WORK INSTRUCTIONS
For this exercise, return the line containing "Open the タブ設定 button" and every line after it through the end of the records below, without alteration.

········

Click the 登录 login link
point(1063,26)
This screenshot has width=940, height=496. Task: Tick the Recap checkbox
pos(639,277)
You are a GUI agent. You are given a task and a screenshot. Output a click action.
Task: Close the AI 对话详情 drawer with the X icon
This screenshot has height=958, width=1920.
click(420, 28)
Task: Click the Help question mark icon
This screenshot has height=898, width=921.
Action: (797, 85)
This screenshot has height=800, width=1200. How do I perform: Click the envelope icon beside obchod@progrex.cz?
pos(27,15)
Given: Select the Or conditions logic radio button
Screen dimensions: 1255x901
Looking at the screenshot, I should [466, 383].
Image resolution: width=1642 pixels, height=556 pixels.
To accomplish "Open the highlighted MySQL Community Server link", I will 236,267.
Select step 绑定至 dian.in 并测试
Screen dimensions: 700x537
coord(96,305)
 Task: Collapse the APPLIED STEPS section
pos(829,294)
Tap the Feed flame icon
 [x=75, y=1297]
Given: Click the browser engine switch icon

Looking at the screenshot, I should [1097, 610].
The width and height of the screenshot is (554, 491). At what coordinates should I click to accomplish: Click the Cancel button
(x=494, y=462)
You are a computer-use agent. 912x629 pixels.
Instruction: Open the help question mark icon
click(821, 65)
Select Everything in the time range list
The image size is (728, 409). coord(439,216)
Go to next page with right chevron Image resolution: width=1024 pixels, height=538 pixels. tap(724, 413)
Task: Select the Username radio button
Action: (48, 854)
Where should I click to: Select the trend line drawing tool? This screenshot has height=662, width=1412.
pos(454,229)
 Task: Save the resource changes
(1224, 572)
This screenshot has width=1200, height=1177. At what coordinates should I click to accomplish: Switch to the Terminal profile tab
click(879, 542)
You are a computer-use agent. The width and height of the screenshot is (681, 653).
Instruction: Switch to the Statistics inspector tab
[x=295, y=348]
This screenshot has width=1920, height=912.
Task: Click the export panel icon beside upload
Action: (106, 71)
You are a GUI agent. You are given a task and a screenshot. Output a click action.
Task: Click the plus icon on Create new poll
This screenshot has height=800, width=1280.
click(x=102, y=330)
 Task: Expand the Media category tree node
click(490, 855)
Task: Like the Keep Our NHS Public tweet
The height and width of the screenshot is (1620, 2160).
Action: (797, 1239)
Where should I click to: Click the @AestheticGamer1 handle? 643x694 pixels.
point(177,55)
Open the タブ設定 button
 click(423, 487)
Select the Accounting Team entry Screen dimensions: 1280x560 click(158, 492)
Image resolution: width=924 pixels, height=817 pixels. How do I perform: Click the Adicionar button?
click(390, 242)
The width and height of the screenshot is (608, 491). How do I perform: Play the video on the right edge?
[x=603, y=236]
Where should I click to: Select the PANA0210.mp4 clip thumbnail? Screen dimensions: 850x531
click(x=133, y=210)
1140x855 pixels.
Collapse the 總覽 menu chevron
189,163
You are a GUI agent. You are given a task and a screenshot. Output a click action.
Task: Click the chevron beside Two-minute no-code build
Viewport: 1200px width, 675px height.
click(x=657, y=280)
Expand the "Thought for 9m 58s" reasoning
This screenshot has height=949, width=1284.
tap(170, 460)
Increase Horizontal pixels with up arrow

········

SOLUTION
Open the タブ設定 button
 click(423, 487)
Select the Accounting Team entry Screen dimensions: 1280x560 click(158, 492)
Image resolution: width=924 pixels, height=817 pixels. How do I perform: Click the Adicionar button?
click(390, 242)
The width and height of the screenshot is (608, 491). How do I perform: Play the video on the right edge?
[x=603, y=236]
Where should I click to: Select the PANA0210.mp4 clip thumbnail? Screen dimensions: 850x531
click(x=133, y=210)
1140x855 pixels.
Collapse the 總覽 menu chevron
189,163
You are a GUI agent. You are given a task and a screenshot. Output a click action.
Task: Click the chevron beside Two-minute no-code build
Viewport: 1200px width, 675px height.
click(x=657, y=280)
Expand the "Thought for 9m 58s" reasoning
This screenshot has height=949, width=1284.
tap(170, 460)
Increase Horizontal pixels with up arrow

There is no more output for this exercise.